[Opening DATA IN THIS EXERCISE section]

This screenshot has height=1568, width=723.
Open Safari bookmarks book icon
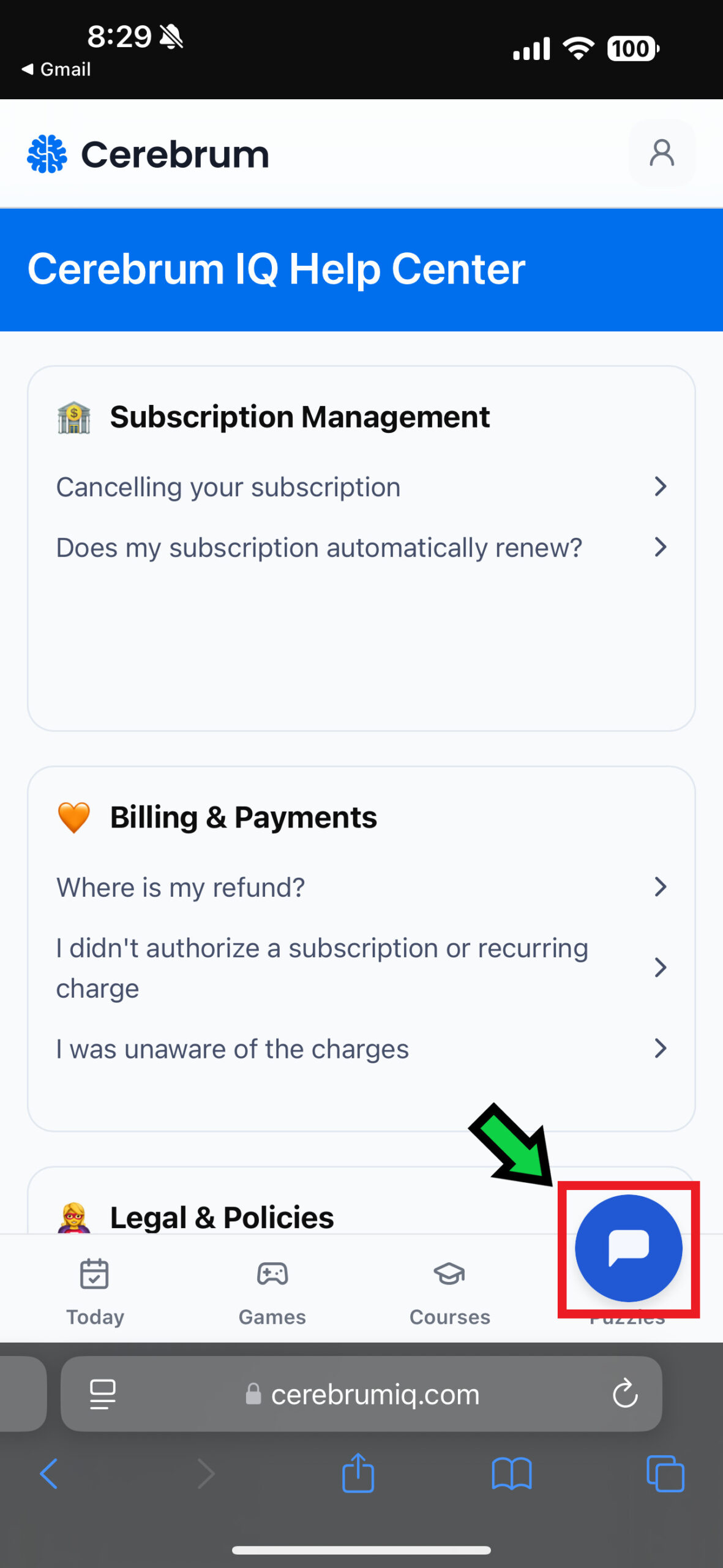click(x=511, y=1473)
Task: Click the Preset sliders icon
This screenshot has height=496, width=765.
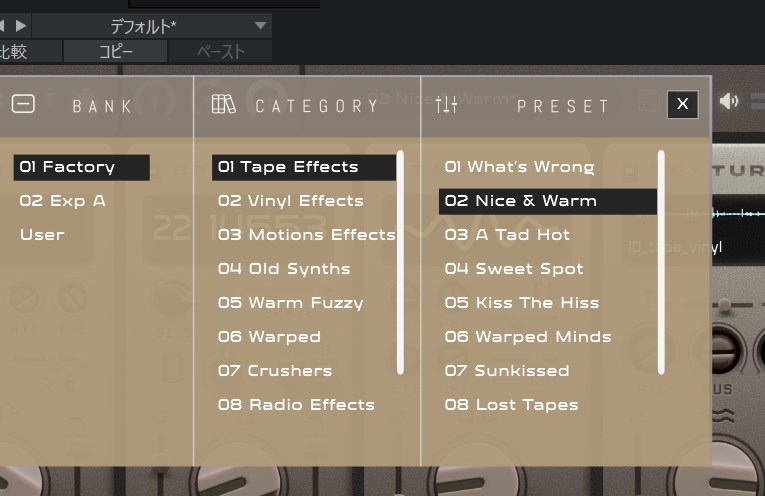Action: tap(446, 104)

[Closing DATA IN THIS EXERCISE section]

Each line from the one holding "Open Safari bookmarks book icon" down to the end of the records is to be reproduced unaltered, and the pictures are to be omitted.

Open Safari bookmarks book icon
click(x=511, y=1473)
Task: Click the Preset sliders icon
This screenshot has height=496, width=765.
Action: tap(446, 104)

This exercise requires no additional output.